> Action item:
In the Dave Sim passage, give the stretch from "Post-Cerebus, Sim still" through "Word of God." again, replacing "alms-giving" with "charity".

> Source passage:

Later, on a panel at the San Diego Comic Con Groth indicted Sim in a "Nuremberg-style tribunal designed to bring to light the most deserving criminals who had over the past decade and longer besmirched the good name of the comics art and industry".[5] Sim was charged with boosting the speculation boom in the comics market in 1992, early boostering of Image Comics, making a "misogynist rant" and boostering self-publishers at their expense, this last wherein Groth accused Sim of promoting self-publishing to the point of possibly bankrupting thousands of self-publishers.

Sim was interviewed by Tom Spurgeon for the magazine in 1996, the second part of which interview was published eight issues after the first, which was interpreted by Sim as a slight.

Despite this adversarial relationship over the years, Groth personally telephoned Sim to congratulate him upon the completion of his share of Cerebus in December 2003 and later published an issue of the Journal featuring a critical roundtable on Cerebus.

Feminism and Religious Conversion

Sim completed the series on schedule. In the course of it, he expressed views that were contrary to feminism, modern materialism, and leftist politics. Sim chose to make these views public in issue #186 in an essay in the body of the story, writing under the pseudonym Viktor Davis. [6] This caused a major controversy within the comic book industry and among his readership, resulting in a substantial decline in sales. The most prominent of his writings against feminism is his controversial essay Tangent, published in Cerebus #265.[7]

Post-Cerebus, Sim still lives in Kitchener, providing occasional guest work, going to conventions and attending city council meetings. Following a religious conversion from atheism to monotheism which occurred upon his reading the Bible and the Qu'ran beginning in December 1996, he lives a lifestyle of fasting, praying and alms-giving and considers the Jewish, Christian and Muslim scriptures to be equally valid as the Word of God.

As of 2006, Sim is working on the Cerebus Archive Project, an online searchable database of Cerebus materials. He is also working with Win-Mill Productions on the comic-sized magazine Following Cerebus [8], and doing work for creators including Howard M. Shum's Gun Fu.

Awards

His work has won him a good deal of recognition in the comics industy. Along with being nominated for many awards, Dave has won several awards for his work on Cerebus:

  • Eisner Award : Best Graphic Album: Reprint, 1994, for Cerebus: Flight by Dave Sim and Gerhard (Aardvark-Vanaheim)
  • Harvey Award: Best Cartoonist (Writer/Artist), 1992, Dave Sim, for Cerebus (Aardvark-Vanaheim) and Best Letterer, 2004, Dave Sim, for Cerebus (Aardvark-Vanaheim)

Dataset items:
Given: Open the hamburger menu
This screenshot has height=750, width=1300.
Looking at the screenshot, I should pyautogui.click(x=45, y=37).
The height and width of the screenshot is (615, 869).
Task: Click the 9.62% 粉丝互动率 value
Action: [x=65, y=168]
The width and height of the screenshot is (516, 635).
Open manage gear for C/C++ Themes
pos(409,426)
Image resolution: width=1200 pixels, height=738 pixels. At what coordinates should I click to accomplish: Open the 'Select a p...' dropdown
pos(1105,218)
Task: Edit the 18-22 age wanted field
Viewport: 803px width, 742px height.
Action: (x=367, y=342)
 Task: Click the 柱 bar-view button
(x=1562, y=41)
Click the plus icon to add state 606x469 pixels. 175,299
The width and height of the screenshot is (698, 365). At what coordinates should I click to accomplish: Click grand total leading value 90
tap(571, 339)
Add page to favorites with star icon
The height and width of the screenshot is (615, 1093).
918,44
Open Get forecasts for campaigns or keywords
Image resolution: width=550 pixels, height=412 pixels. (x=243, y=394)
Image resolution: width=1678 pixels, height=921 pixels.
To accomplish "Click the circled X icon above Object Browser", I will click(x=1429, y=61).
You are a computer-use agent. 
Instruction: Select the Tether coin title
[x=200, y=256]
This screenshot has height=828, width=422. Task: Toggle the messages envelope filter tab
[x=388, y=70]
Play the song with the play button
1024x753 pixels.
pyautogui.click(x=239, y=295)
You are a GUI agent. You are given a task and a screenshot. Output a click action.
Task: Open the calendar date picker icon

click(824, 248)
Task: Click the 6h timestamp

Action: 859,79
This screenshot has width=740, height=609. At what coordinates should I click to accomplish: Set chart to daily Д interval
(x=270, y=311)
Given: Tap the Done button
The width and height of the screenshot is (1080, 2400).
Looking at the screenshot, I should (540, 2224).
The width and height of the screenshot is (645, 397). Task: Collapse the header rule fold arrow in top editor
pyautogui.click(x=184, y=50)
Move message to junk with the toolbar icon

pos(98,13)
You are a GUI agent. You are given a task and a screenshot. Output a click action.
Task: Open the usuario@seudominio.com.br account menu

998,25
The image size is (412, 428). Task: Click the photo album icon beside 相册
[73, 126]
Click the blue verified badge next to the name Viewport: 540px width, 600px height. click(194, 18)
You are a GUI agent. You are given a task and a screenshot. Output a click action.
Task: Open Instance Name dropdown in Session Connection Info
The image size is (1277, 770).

> Solution to the problem:
Post-Cerebus, Sim still lives in Kitchener, providing occasional guest work, going to conventions and attending city council meetings. Following a religious conversion from atheism to monotheism which occurred upon his reading the Bible and the Qu'ran beginning in December 1996, he lives a lifestyle of fasting, praying and charity and considers the Jewish, Christian and Muslim scriptures to be equally valid as the Word of God.